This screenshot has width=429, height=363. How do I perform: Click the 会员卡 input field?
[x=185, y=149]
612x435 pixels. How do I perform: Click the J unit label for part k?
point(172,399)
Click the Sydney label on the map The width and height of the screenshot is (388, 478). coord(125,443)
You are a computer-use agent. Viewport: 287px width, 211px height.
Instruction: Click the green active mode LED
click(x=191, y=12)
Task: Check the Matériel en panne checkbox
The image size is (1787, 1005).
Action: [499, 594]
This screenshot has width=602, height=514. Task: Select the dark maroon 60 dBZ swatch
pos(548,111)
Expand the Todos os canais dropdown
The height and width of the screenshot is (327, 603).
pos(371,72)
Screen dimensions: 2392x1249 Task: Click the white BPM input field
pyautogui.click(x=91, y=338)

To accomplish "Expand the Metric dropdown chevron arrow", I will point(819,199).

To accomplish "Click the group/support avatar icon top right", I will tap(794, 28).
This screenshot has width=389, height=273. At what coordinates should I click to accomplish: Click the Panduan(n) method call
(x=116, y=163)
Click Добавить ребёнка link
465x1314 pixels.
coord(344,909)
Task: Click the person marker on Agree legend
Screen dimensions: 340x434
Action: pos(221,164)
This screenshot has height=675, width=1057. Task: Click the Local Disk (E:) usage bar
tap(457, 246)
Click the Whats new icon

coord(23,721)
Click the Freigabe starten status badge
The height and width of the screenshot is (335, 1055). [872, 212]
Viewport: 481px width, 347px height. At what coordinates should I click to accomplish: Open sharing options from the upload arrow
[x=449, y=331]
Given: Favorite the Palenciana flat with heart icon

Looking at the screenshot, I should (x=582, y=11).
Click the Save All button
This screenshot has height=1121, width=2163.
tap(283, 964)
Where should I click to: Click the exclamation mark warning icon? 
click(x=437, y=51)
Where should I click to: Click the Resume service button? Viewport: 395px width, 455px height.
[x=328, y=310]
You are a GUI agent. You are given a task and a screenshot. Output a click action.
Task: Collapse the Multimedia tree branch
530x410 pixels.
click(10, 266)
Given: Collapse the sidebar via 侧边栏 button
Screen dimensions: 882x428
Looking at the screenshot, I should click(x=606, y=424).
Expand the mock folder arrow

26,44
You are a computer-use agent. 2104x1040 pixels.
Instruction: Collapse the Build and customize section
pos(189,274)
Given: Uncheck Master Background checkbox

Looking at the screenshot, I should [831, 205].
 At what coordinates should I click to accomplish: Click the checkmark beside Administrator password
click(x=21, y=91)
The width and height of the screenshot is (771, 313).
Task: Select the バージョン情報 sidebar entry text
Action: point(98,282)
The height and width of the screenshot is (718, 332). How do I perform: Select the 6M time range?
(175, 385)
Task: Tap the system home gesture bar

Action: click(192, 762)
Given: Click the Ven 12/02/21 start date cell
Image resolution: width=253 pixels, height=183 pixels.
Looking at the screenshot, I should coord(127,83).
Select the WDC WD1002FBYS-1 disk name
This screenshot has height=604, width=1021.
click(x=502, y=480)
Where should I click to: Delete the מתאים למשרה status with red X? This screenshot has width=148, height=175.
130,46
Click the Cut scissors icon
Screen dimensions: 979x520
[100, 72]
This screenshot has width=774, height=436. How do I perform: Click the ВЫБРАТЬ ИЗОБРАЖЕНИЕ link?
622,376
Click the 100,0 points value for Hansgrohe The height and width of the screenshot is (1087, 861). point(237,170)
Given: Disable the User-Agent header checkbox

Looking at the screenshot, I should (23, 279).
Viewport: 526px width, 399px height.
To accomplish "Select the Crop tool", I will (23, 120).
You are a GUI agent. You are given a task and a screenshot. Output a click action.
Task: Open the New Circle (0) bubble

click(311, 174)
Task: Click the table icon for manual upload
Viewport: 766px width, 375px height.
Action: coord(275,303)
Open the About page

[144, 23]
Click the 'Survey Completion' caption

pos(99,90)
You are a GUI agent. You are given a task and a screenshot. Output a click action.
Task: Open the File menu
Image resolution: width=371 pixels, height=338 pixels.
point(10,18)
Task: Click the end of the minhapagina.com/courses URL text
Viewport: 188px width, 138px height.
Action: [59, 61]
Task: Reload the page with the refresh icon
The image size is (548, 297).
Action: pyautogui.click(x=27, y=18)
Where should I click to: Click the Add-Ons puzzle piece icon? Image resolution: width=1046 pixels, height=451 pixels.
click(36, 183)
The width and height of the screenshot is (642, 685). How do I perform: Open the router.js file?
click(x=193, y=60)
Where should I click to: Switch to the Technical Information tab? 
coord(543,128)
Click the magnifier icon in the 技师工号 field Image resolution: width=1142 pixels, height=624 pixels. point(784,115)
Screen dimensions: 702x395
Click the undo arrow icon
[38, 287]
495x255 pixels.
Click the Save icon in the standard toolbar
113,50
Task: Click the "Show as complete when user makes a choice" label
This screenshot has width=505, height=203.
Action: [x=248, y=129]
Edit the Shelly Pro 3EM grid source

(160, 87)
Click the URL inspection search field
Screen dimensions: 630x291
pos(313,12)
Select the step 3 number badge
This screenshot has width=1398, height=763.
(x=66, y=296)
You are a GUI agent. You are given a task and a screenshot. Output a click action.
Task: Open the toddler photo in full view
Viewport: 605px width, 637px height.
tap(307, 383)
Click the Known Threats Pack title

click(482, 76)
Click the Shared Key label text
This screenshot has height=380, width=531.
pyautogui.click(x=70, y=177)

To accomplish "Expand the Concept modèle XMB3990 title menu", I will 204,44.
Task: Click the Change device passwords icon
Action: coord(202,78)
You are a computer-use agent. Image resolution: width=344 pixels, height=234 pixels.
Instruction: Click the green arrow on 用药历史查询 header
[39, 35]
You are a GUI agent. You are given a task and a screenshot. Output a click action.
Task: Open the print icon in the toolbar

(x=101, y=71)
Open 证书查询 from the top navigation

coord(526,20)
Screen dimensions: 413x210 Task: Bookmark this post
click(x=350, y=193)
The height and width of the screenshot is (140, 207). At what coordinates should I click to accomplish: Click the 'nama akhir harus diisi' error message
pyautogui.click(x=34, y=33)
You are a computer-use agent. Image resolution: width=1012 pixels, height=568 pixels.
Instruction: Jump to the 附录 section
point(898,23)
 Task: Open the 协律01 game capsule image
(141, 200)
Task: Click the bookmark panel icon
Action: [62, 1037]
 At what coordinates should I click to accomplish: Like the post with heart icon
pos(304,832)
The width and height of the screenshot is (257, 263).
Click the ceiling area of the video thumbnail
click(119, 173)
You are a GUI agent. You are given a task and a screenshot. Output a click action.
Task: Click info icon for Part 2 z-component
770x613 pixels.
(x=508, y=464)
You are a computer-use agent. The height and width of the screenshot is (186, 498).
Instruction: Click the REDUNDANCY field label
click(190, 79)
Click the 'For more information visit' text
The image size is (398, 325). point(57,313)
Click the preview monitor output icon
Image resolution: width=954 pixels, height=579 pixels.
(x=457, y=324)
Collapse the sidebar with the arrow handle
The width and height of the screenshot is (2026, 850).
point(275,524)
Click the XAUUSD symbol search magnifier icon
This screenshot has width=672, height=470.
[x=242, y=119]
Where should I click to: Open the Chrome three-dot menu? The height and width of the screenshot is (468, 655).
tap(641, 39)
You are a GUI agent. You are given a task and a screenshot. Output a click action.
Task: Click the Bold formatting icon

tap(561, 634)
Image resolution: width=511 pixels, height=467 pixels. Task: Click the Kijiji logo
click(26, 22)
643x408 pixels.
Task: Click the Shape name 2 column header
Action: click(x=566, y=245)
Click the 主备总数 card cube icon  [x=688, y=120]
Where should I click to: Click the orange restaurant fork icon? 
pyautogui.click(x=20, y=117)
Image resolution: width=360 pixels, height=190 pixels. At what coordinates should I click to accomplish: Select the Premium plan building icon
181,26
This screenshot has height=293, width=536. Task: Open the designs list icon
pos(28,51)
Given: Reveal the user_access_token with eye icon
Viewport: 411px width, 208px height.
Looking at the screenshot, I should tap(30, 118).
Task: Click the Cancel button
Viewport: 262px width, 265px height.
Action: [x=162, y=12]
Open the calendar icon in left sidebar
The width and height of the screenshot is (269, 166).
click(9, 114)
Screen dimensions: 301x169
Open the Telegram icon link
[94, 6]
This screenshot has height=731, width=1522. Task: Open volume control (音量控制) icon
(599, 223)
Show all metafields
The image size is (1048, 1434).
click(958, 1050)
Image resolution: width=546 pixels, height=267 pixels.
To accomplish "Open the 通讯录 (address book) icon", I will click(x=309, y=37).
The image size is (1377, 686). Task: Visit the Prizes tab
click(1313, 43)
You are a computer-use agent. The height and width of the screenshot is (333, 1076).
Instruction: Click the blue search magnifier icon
—————
_EXERCISE DETAILS_. Swap "Viewport" for "Window" and give the lines again, from the line with "Click the 'For more information visit' text" up to and including the last line, leaving everything else unchanged.

_TASK ANSWER_.
Click the 'For more information visit' text
The image size is (398, 325). point(57,313)
Click the preview monitor output icon
Image resolution: width=954 pixels, height=579 pixels.
(x=457, y=324)
Collapse the sidebar with the arrow handle
The width and height of the screenshot is (2026, 850).
point(275,524)
Click the XAUUSD symbol search magnifier icon
This screenshot has width=672, height=470.
[x=242, y=119]
Where should I click to: Open the Chrome three-dot menu? The height and width of the screenshot is (468, 655).
tap(641, 39)
You are a GUI agent. You are given a task and a screenshot. Output a click action.
Task: Click the Bold formatting icon

tap(561, 634)
Image resolution: width=511 pixels, height=467 pixels. Task: Click the Kijiji logo
click(26, 22)
643x408 pixels.
Task: Click the Shape name 2 column header
Action: click(x=566, y=245)
Click the 主备总数 card cube icon  [x=688, y=120]
Where should I click to: Click the orange restaurant fork icon? 
pyautogui.click(x=20, y=117)
Image resolution: width=360 pixels, height=190 pixels. At what coordinates should I click to accomplish: Select the Premium plan building icon
181,26
This screenshot has height=293, width=536. Task: Open the designs list icon
pos(28,51)
Given: Reveal the user_access_token with eye icon
Window: 411px width, 208px height.
Looking at the screenshot, I should tap(30, 118).
Task: Click the Cancel button
Window: 262px width, 265px height.
Action: [x=162, y=12]
Open the calendar icon in left sidebar
The width and height of the screenshot is (269, 166).
click(9, 114)
Screen dimensions: 301x169
Open the Telegram icon link
[94, 6]
This screenshot has height=731, width=1522. Task: Open volume control (音量控制) icon
(599, 223)
Show all metafields
The image size is (1048, 1434).
click(958, 1050)
Image resolution: width=546 pixels, height=267 pixels.
To accomplish "Open the 通讯录 (address book) icon", I will click(x=309, y=37).
The image size is (1377, 686). Task: Visit the Prizes tab
click(1313, 43)
You are a computer-use agent. The height and width of the screenshot is (333, 1076).
Instruction: Click the blue search magnifier icon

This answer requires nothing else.